Ask Slashdot: Should You Use Password Managers?
New submitter informaticsDude writes: What do Slashdot users recommend regarding the use of password managers? The recent election underscored the hackability of many personal accounts. One solution is to use different passwords for every digital experience. But, of course, humans are lousy at remembering large numbers of large random strings. Another solution is to use a password manager. However, password managers have been hacked in the past, in which case you lose everything. How do Slashdot users balance the competing risks? What is a person to do?
Why is lastpass a piece of crap, exactly?
Yes. I recommend Firefox's password manager which can encrypt passwords stored in your browser with a master password. Then add to that Mozilla's sync feature to store an encrypted copy of your passwords on Mozilla's server. They are stored encrypted and cannot be recovered without the sync password and e-mail access. If you don't trust Mozilla's server, despite the passwords being encrypted, they provide the open source software so you can run your own server to sync your encrypted passwords to.
If someone (you or hacker) does not know the sync password and resets the password with access to your e-mail account, it will not give them access to the passwords that were sync'd previously. This is good because it keeps a hacker from being able to just hack your e-mail account then use that to get access to all your passwords.

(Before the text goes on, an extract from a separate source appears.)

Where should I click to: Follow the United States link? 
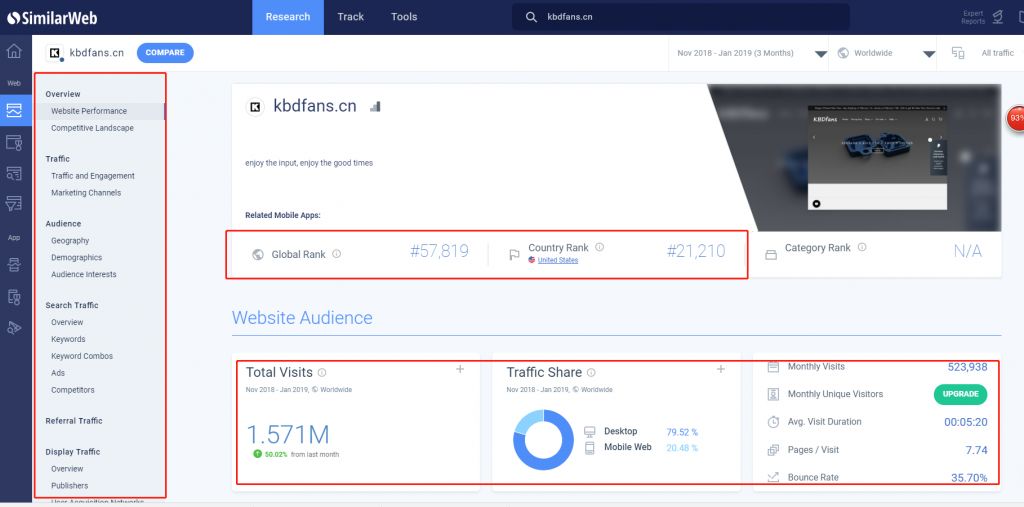coord(558,260)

it's what I've used for years. I have a not so memorable story, take an event from that, and turn it into your password scheme.
[completely fabricated example]
In 7th grade a girl I liked (Sarah) gave a presentation on Abraham Lincoln. She was wearing a blue dress.
Four score and blue dress. FoScBlDr (8 characters, safe)
Add in a number and a symbol, because some sites require it. FoScBlDr81? [I think it was in 1981]
So, there is my starting password. Password hint = Sarah Lincoln 81, maybe SL81 for short.
6 months later, you have to change your password. Hint becomes SL82 (FoScBlDr82?)
You could cycle through to 89, then back to 81. Over time, you can morph it in other ways. Maybe put a $ in there instead of a ? for financial sites, or come up with a separate story for those.
The thing is, YOU make up the story and the cycling rules.
You can even write down your password hints, nobody would ever think "Crush 88" was actually "FoScBlDr88?"
I have used one scheme/password since 1999, and it has morphed so much even if I told someone my original password, they couldn't guess what it is now... it's just jibberish.
My beliefs do not require that you agree with them.